Another interesting place for applying adaptivity in transformers is attention span.

The paper called “Adaptive Attention Span in Transformers” proposes a novel self-attention mechanism that can learn its optimal attention span.

Paper: https://arxiv.org/abs/1905.07799
Code: https://github.com/facebookresearch/adaptive-span
Post: https://ai.facebook.com/blog/making-transformer-networks-simpler-and-more-efficient/

The problem with the vanilla transformer is its fixed context size (or attention span). Additionally, it cannot be very large because of the computation cost of the attention mechanism (it requires O(n²) computations).

There are some solutions to these problems (like Transformer XL or Sparse Transformer, and now we have a Compressive Transformer as well).

Here is an alternative approach: let the layer (or even the attention head) decide the required context size on its own.

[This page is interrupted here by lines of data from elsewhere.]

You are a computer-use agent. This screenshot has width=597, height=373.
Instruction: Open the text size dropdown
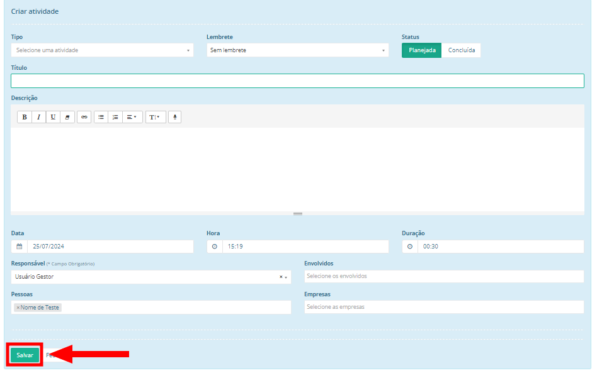(x=155, y=117)
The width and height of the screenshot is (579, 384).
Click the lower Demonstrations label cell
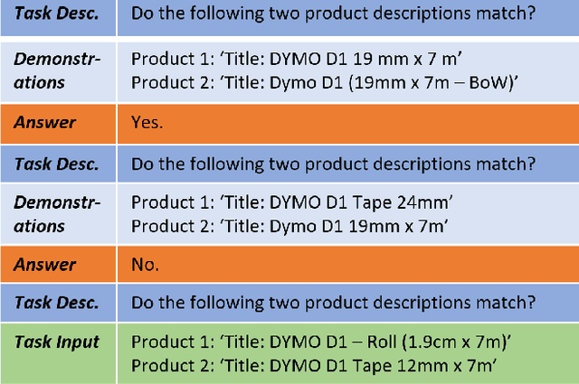pos(57,213)
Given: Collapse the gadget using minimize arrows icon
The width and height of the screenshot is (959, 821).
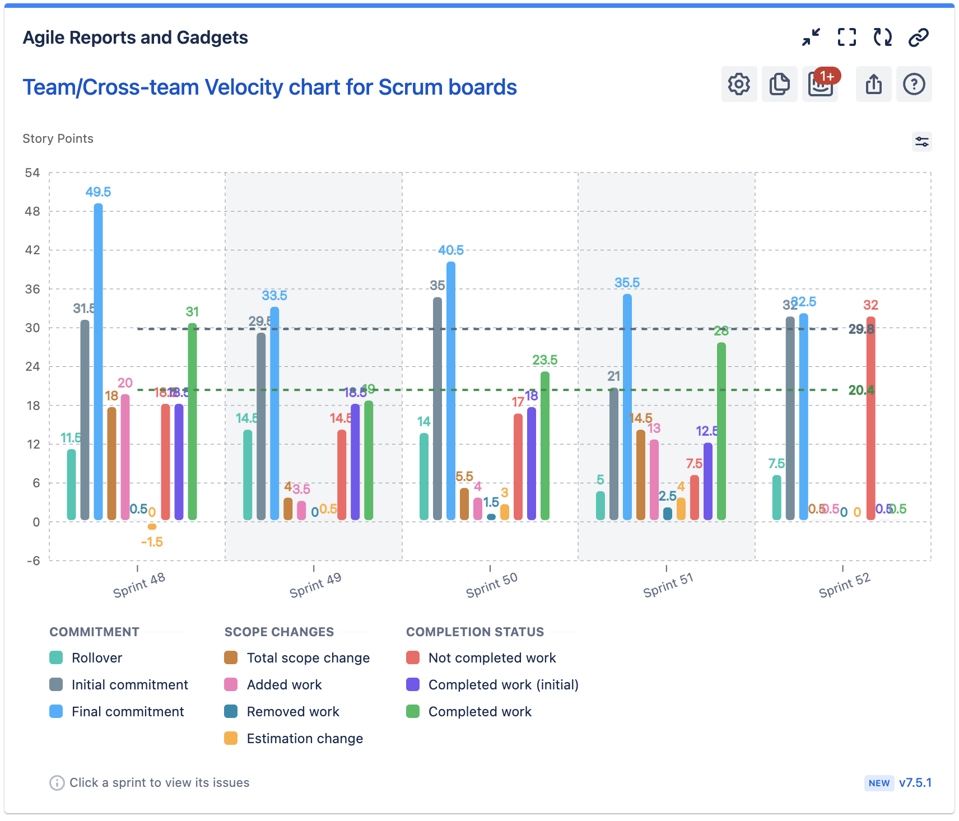Looking at the screenshot, I should [811, 37].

There are two options, learnable (called the adaptive attention span) and ACT-like (called the dynamic attention span).

Adaptive attention span let each attention head learn it’s own attention span independently from the other heads (this is done using a non-increasing masking function). It is learnable, but still fixed after the training is done.

Dynamic attention span changes the span dynamically depending on the current input.

In addition to these changes, the authors incorporated the relative position
embeddings of Shaw et al. (2018) and the caching mechanism of Dai et al. (2019) to speed up the train and test time.

Results are cool. The models are smaller, the performance is better.

Internally, adaptive spans are learned larger when needed.

Adaptive spans (in log-scale) of every attention heads in a 12-layer model with span limit S = 4096. Few attention heads require long attention spans.

And the dynamic spans adapt to the input sequence. The span increases at the beginning of words and in the middle of composed words, e.g., to predict the “l” in “overlook”

Example of average dynamic attention span as a function of the input sequence. The span is averaged over the layers and heads.

#3c. ALBERT

As you did already see, the UT without ACT is a very strong baseline on its own. Maybe repetitions themselves are the key, and the adaptivity is not required? As in the case of Repeat-RNN?

This could be true as well (at least given enough repetitions).

The other proof is ALBERT (“ALBERT: A Lite BERT for Self-supervised Learning of Language Representations”). The modified BERT-style model.

Paper: https://arxiv.org/abs/1909.11942
Code: https://github.com/google-research/ALBERT
Post: https://ai.googleblog.com/2019/12/albert-lite-bert-for-self-supervised.html

As I wrote earlier, ALBERT incorporates two parameter reduction techniques.

The first one is a factorized embedding parameterization, separating the size of the hidden layers from the size of vocabulary embedding. This separation makes it easier to grow the hidden size without significantly increasing the parameter size of the vocabulary embeddings.

The second technique (more relevant to our current topic) is a cross-layer parameter sharing. This technique prevents the parameter from growing with the depth of the network.

Both techniques significantly reduce the number of parameters for BERT without seriously hurting performance, thus improving parameter-efficiency.

As the authors wrote:

“We observed that the network often learned to perform similar operations at various layers, using different parameters of the network. This possible redundancy is eliminated in ALBERT by parameter-sharing across the layers, i.e., the same layer is applied on top of each other.”

As you see, this is similar to UT applying the same transformation a predefined number of times.

In the case of UT (without ACT) you just use the number of repetitions as a parameter, while in the case of ALBERT it is done by creating architecture with a predefined number of (the same) layers. Computationally this is the same.

In ALBERT the main goal was to reduce the number of parameters then to scale up the model again. So, the authors look at the cost of such a decision: how does it hurt the performance comparing with the BERT-style model (where no parameters are shared and all the layers are different). Not surprisingly from this point of view, it hurts (a bit).